Task brief → Your answer must be the lines from the one containing "This screenshot has height=453, width=920." through the last line below, copied exactly, with no pictures.

Extracted data entries →
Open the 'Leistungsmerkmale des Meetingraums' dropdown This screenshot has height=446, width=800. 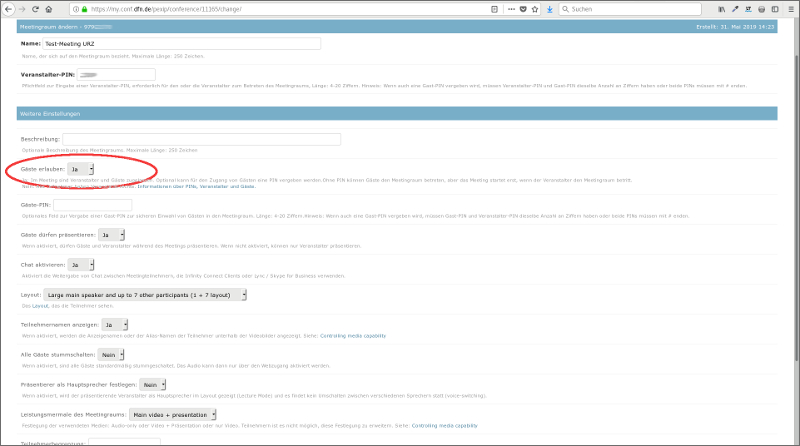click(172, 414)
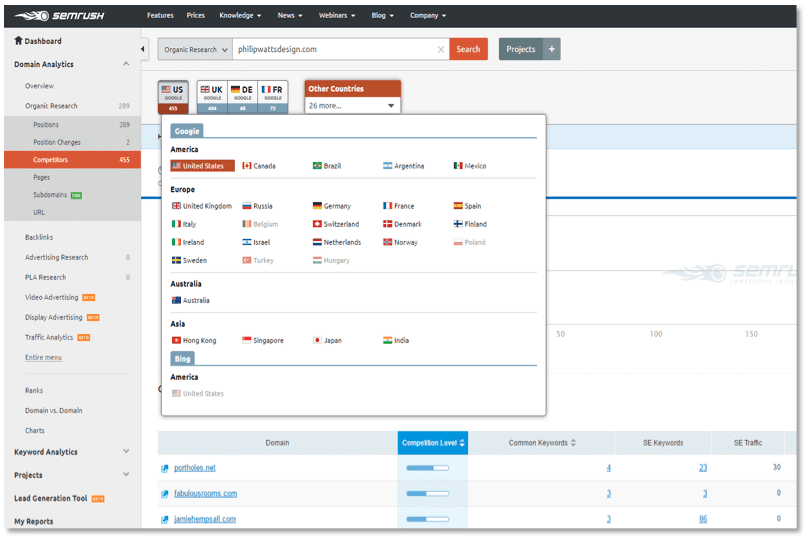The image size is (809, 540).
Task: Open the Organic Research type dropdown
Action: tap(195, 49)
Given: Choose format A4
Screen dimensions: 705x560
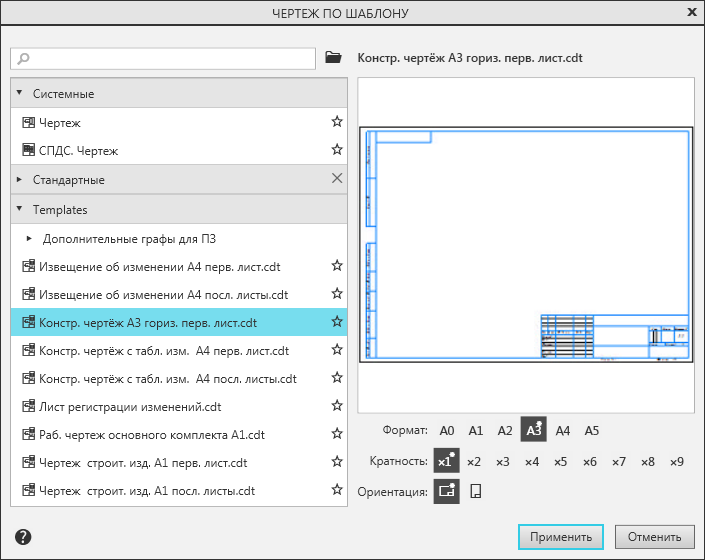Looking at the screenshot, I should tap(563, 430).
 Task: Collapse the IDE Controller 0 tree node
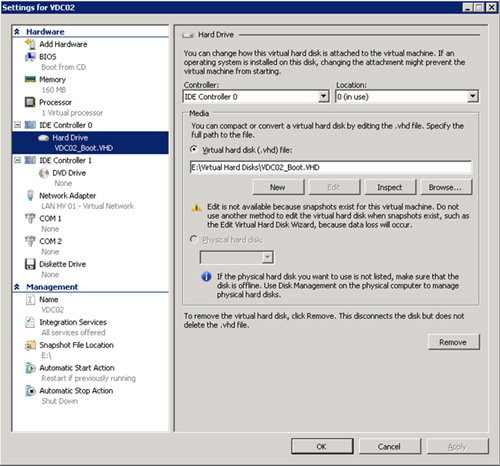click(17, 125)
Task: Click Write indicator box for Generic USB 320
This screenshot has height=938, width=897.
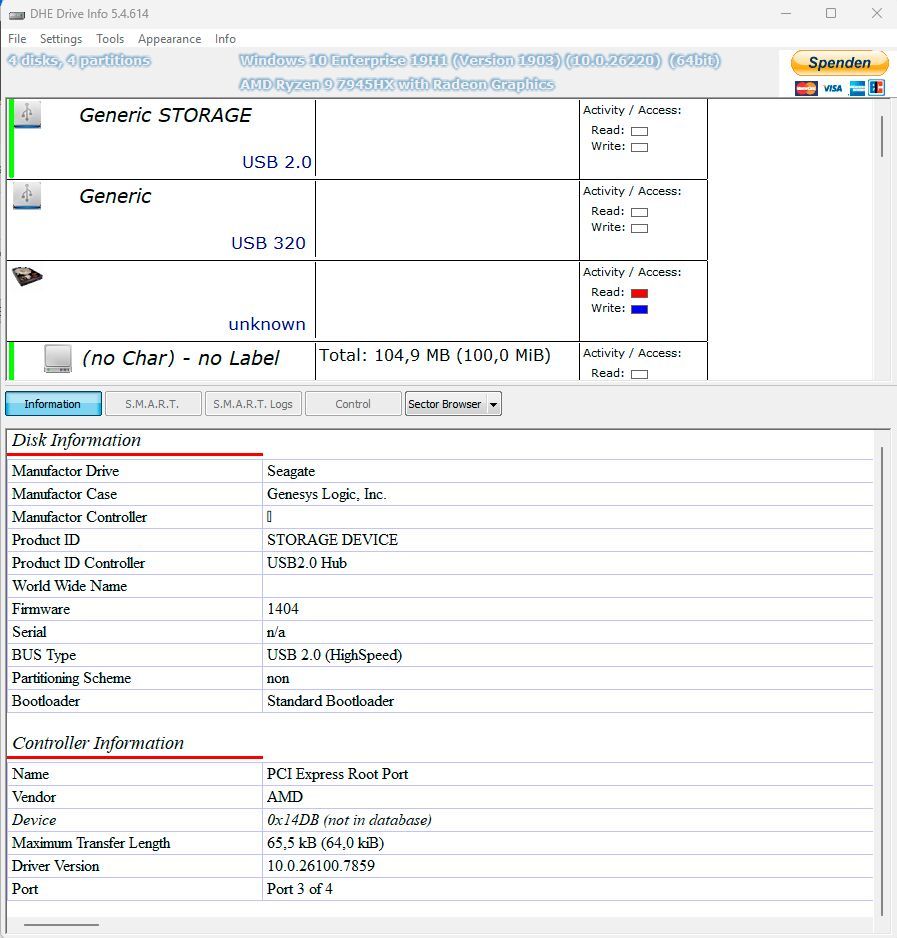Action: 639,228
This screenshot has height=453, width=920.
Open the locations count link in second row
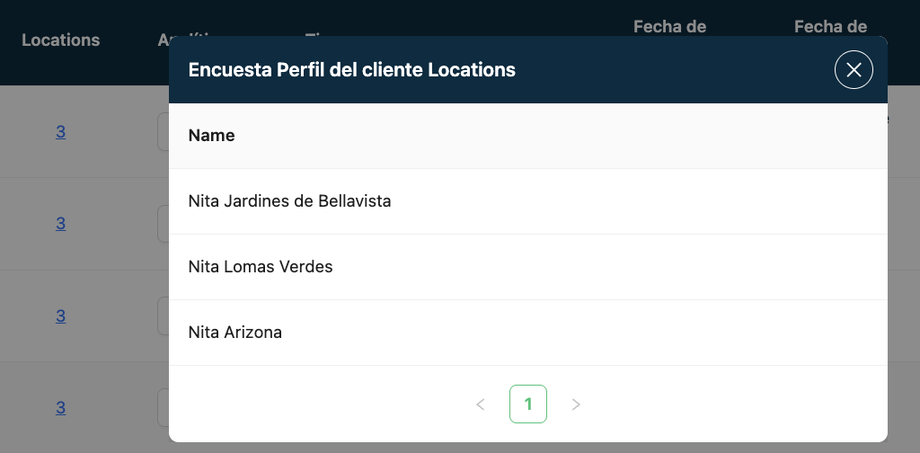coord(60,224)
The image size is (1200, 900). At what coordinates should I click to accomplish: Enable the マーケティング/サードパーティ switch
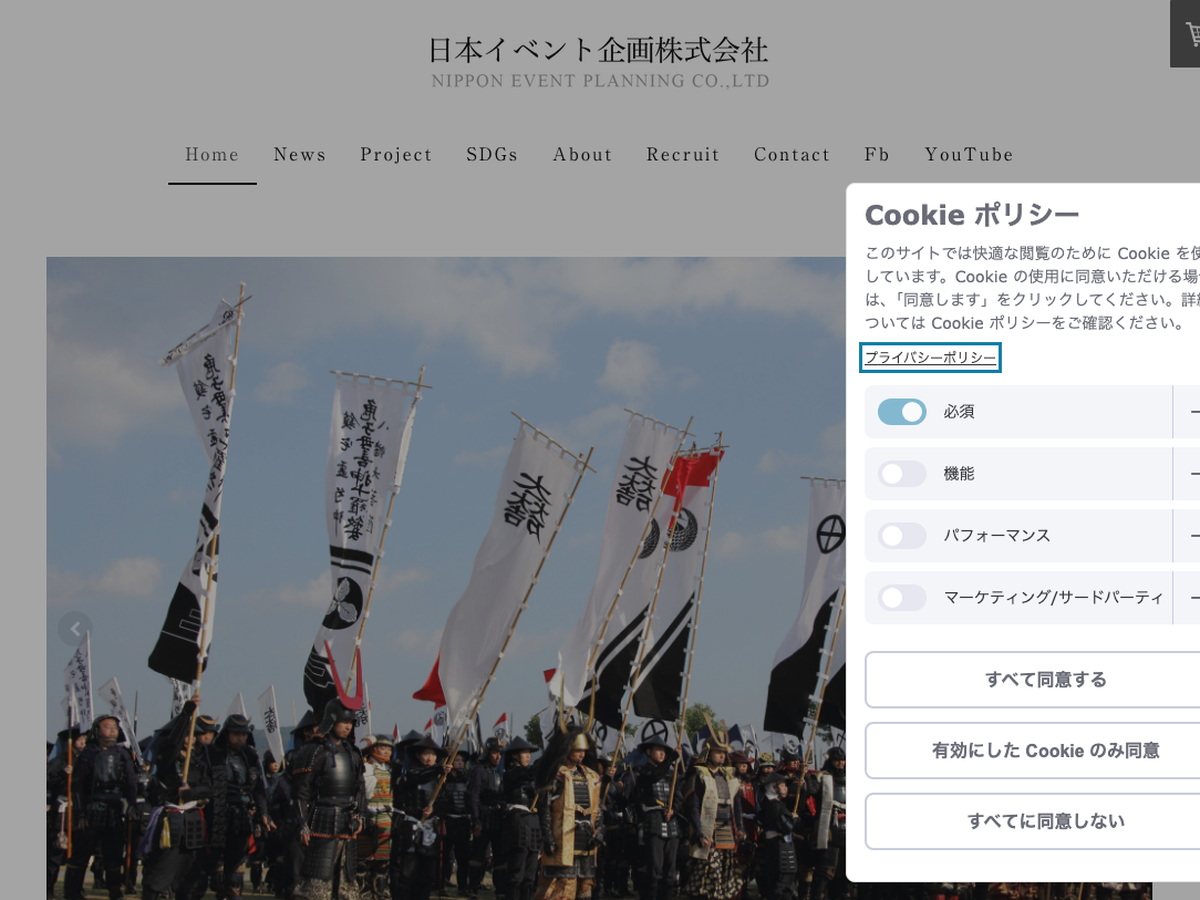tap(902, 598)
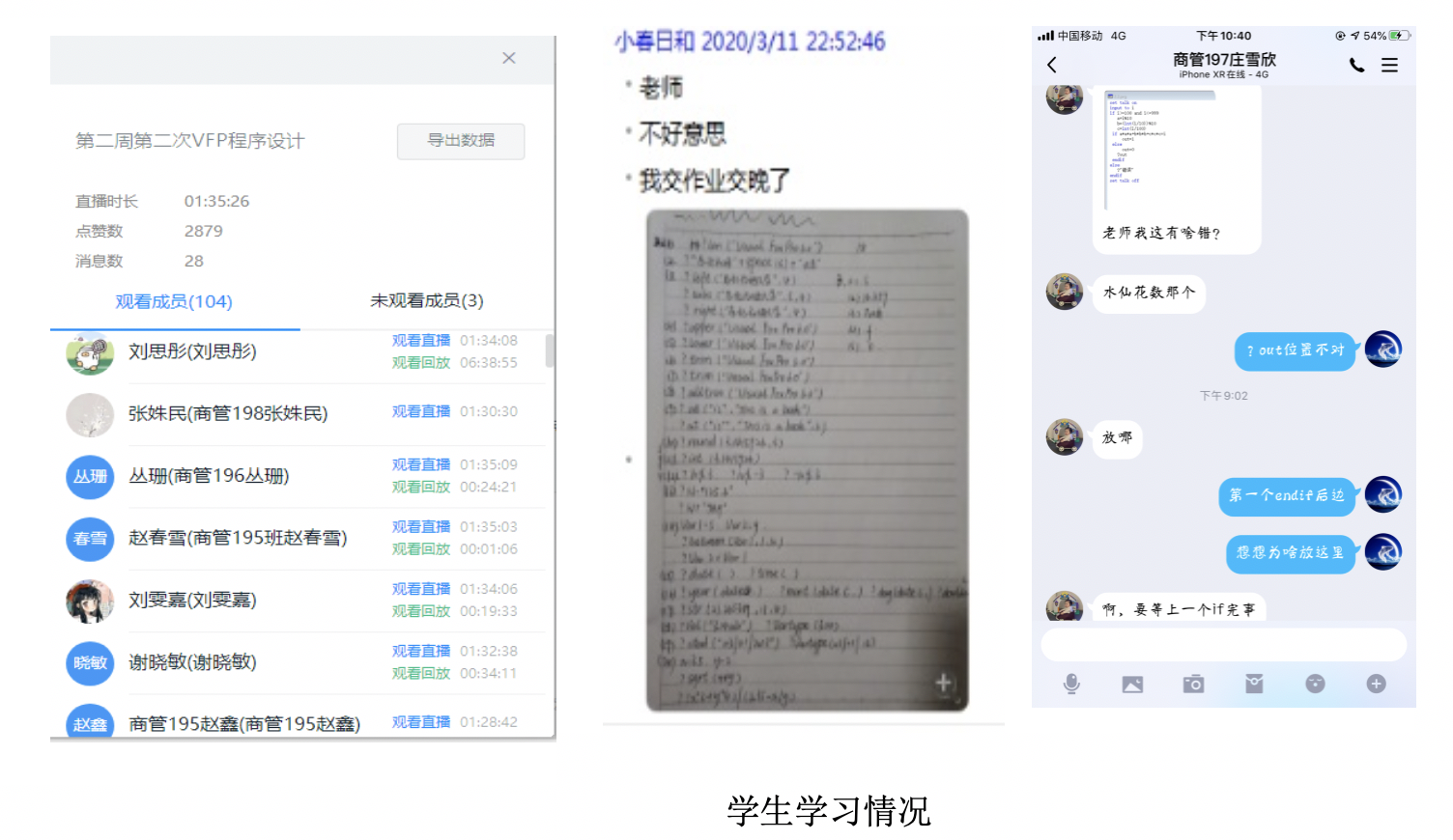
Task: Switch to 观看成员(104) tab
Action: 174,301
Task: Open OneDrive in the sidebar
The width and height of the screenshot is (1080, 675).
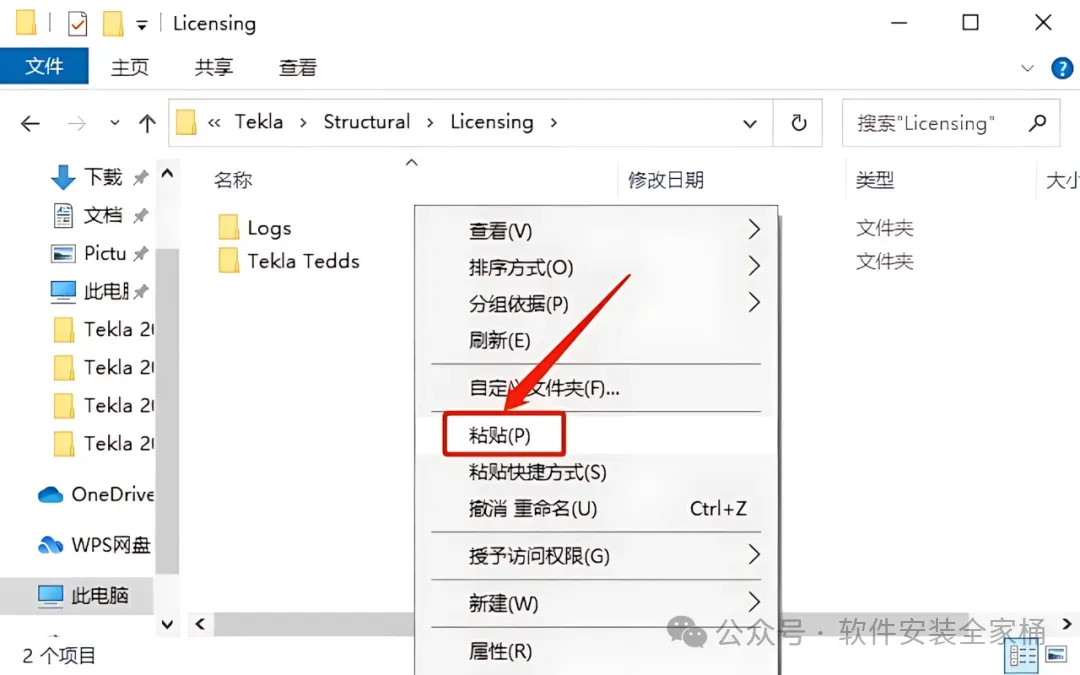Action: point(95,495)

Exercise result →
This screenshot has height=453, width=920.
Open the locations count link in second row
coord(60,224)
The image size is (1200, 900). At what coordinates should I click to accomplish: Enable the マーケティング/サードパーティ switch
tap(902, 598)
Task: Switch to 观看成员(104) tab
Action: 174,301
Task: Open OneDrive in the sidebar
The width and height of the screenshot is (1080, 675).
Action: point(95,495)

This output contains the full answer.